The Black Death devested the lives of the European’s each time it came back. Thousands died and those that were left had to pick up the pieces and prepare for the return of the pestilence. What started from the arrival of ships to a deadly plague that reigned terror for years to come caused many changes to Medieval Europe. New systems of standards were developed that improved the lives of the surviving population to rebuild a new society. Medieval Europe was devastated, and like a phoenix, it rose back from the ashes and formed a new lifestyle.

Work Cited

  1. “Black Death.” History, A&E Television Networks, 17 Sept. 2010, history.com/topics/middle-ages/black-death.
  2. Brookshire, Bethany. “Don’t Blame the Rats for Spreading the Black Death.” Science News for Students, 5 Feb. 2018, sciencenewsforstudents.org/article/dont-blame-rats-spreading-black-death.
  3. “Bubonic Plague.” Khan Academy, Khan Academy, khanacademy.org/humanities/world-history/medieval-times/disease-and-demography/a/disease-and-demograpy.

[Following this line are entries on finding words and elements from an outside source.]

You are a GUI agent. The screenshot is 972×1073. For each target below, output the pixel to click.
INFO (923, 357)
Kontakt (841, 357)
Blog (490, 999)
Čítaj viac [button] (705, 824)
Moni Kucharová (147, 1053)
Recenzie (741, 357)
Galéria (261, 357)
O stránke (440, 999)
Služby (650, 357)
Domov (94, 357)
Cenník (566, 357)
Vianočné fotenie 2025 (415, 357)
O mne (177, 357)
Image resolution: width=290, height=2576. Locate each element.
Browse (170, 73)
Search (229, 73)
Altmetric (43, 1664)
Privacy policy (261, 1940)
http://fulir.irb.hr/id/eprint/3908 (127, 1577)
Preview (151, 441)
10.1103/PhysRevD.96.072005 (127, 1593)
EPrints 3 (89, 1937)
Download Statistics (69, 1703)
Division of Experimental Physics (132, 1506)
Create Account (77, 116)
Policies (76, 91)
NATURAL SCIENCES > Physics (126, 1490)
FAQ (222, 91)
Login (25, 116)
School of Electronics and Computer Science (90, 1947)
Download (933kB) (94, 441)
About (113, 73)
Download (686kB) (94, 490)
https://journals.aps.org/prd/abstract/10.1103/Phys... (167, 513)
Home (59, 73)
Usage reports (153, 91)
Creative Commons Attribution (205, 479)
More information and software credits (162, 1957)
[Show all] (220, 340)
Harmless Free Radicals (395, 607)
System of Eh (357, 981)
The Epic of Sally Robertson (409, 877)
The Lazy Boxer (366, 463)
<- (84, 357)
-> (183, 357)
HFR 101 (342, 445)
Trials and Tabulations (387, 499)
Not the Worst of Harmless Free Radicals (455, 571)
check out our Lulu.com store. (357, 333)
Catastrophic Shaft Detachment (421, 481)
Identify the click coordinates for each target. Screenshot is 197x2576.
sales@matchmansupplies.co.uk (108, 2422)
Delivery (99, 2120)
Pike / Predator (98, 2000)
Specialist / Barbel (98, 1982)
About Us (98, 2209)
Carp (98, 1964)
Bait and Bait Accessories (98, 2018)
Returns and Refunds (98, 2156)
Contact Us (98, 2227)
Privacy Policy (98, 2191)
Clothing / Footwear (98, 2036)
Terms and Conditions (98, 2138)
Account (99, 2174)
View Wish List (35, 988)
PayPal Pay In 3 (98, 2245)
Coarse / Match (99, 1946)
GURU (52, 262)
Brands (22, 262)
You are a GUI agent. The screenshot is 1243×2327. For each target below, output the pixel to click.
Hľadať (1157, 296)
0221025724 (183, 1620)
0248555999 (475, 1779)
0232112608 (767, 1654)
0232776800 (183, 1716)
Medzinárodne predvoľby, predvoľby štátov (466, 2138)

  4. Cartwright, Mark. “Black Death.” Ancient History Encyclopedia, Ancient History Encyclopedia, 20 June 2018, ancient.eu/Black_Death/.
  5. Dijkstra, Henk. History of the Ancient and Medieval World: Europe In the Middle Ages. 2nd ed., vol. 8, Marshall Cavendish, 2009.
  6. Ditrich, Hans. “The Transmission of the Black Death to Western Europe: A Critical Review of the Existing Evidence.” Mediterranean Historical Review, vol. 32, no. 1, June 2017, pp. 25–39. Academic Search Complete, doi:10.1080/09518967.2017.1314920.
  7. “Ecology and Transmission.” Centers for Disease Control and Prevention, Centers for Disease Control and Prevention, 31 July 2019, cdc.gov/plague/transmission/index.html.
  8. “Social and Economic Effects of the Plague.” Decameron Web, 12 Mar. 2010, brown.edu/Departments/Italian_Studies/dweb/plague/effects/social.php.
  9. “The Black Death and Early Public Health Measures.” Science Museum. broughttolife.sciencemuseum.org.uk/broughttolife/themes/publichealth/blackdeath.
  10. “The Black Death.” Khan Academy. khanacademy.org/humanities/renaissance-reformation/late-gothic-italy/beginners-guide-late-gothic/a/the-black-death.
  11. Trueman, C N. “Cures for the Black Death.” History Learning Site, 5 Mar. 2015, historylearningsite.co.uk/medieval-england/cures-for-the-black-death/.